* **Exercise details**:
Return word for word the portion of the protein-folding text from "If a protein" up to and including "other and accumulate.".

* **Supplied text**:
---+---

The key to a protein that can contribute a useful function for its organism while not harming it is a healthy mix between regions that are soluble because they consist of hydrophilic, or "water-loving," amino acids and stretches that are insoluble because of their hydrophobic, or "water-repelling," amino acids.
If a protein consists of too many water-loving amino acids, it will remain largely unfolded, floating around inside the cell as an unorganized chain incapable of performing biological tasks. If too much of its length is water-repelling, the amino acids will clump together, rendering the protein unusable, and even dangerous, because when such misfolded proteins bump into each other, they tend to stick to each other and accumulate.
"Now think about the most highly ordered proteins we know—amyloids," Masel says, referring to the infamous piles of proteins found in the brain of Alzheimer's patients. "Because of this, the first order of business for any prospective gene is: 'Do no harm. Do not misfold.'"
This has profound implications for the evolution of new genes from non-coding DNA sequences. Because such sequences are likely to give rise to highly ordered proteins, they are likely to be deleterious to the organism. In this scenario, any prospective new gene must start out as some kind of "super gene," in contrast to a "proto gene." Rather than making its debut in the gene pool as an unrefined gene that still bears many similarities to the non-coding DNA sequences it came from, the protein it encodes must start with a higher-than average degree of disorder to prove itself before evolution would allow it becoming a permanent member of the gene pool.

---+---

* **Provided records**:
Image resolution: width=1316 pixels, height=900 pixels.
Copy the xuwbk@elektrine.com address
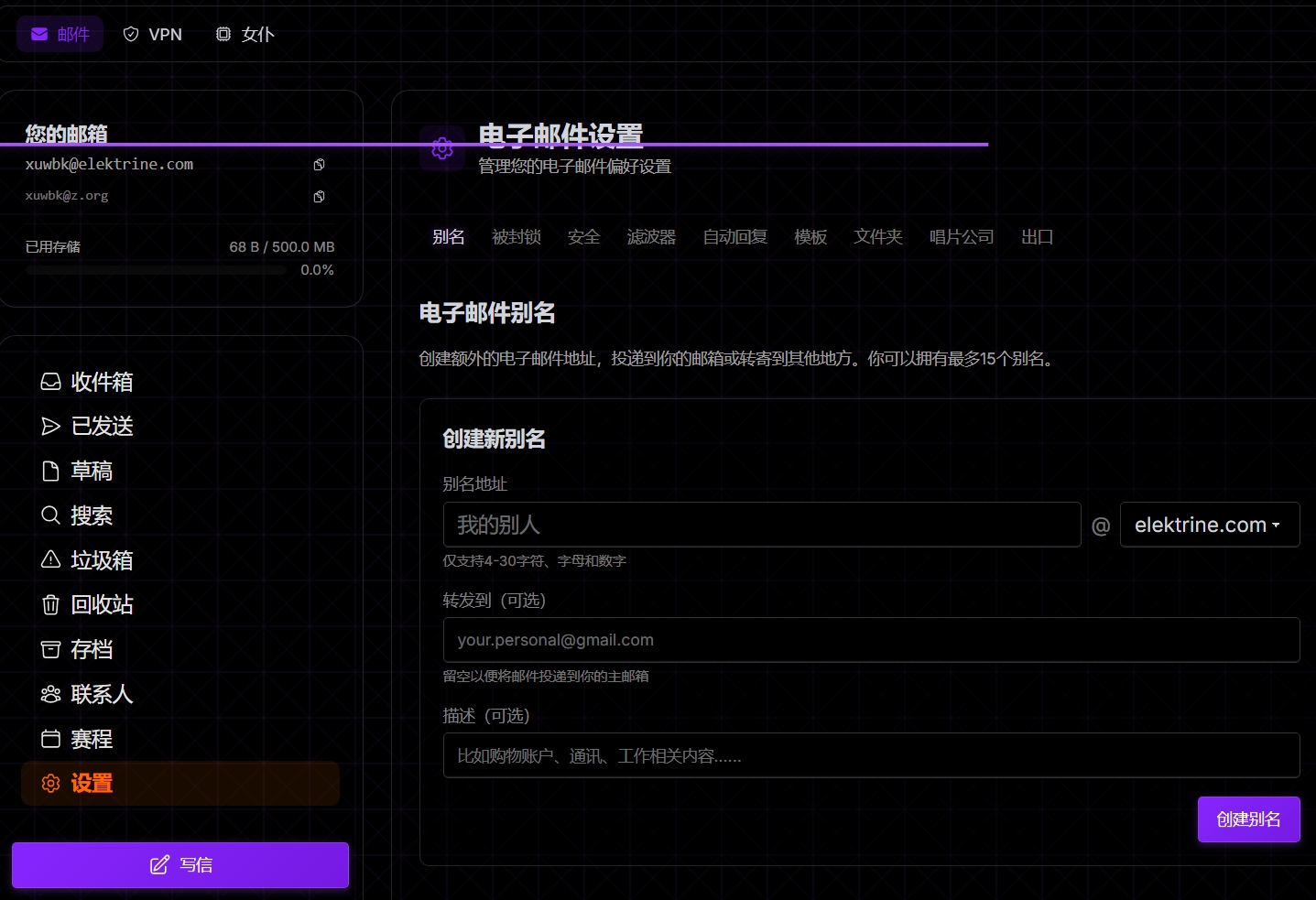pyautogui.click(x=319, y=164)
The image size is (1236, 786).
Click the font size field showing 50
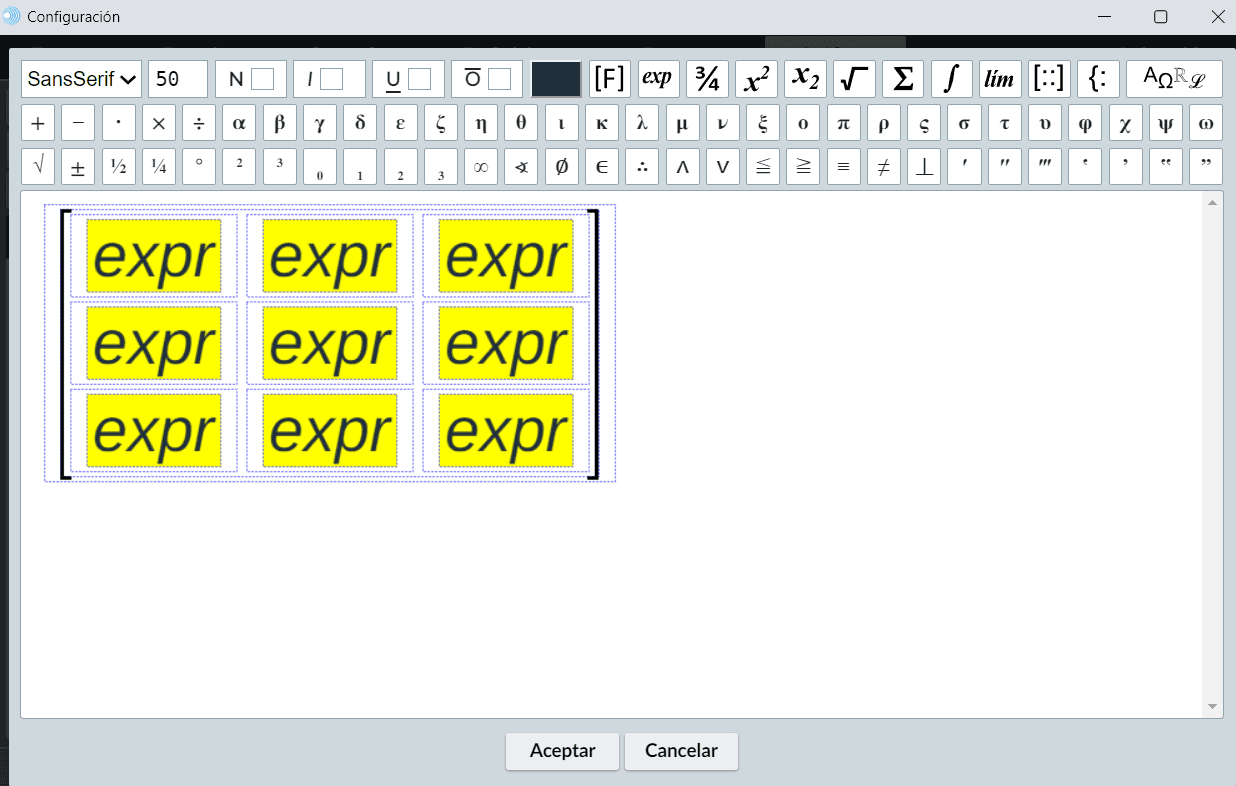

---+---

* **Expected answer**:
If a protein consists of too many water-loving amino acids, it will remain largely unfolded, floating around inside the cell as an unorganized chain incapable of performing biological tasks. If too much of its length is water-repelling, the amino acids will clump together, rendering the protein unusable, and even dangerous, because when such misfolded proteins bump into each other, they tend to stick to each other and accumulate.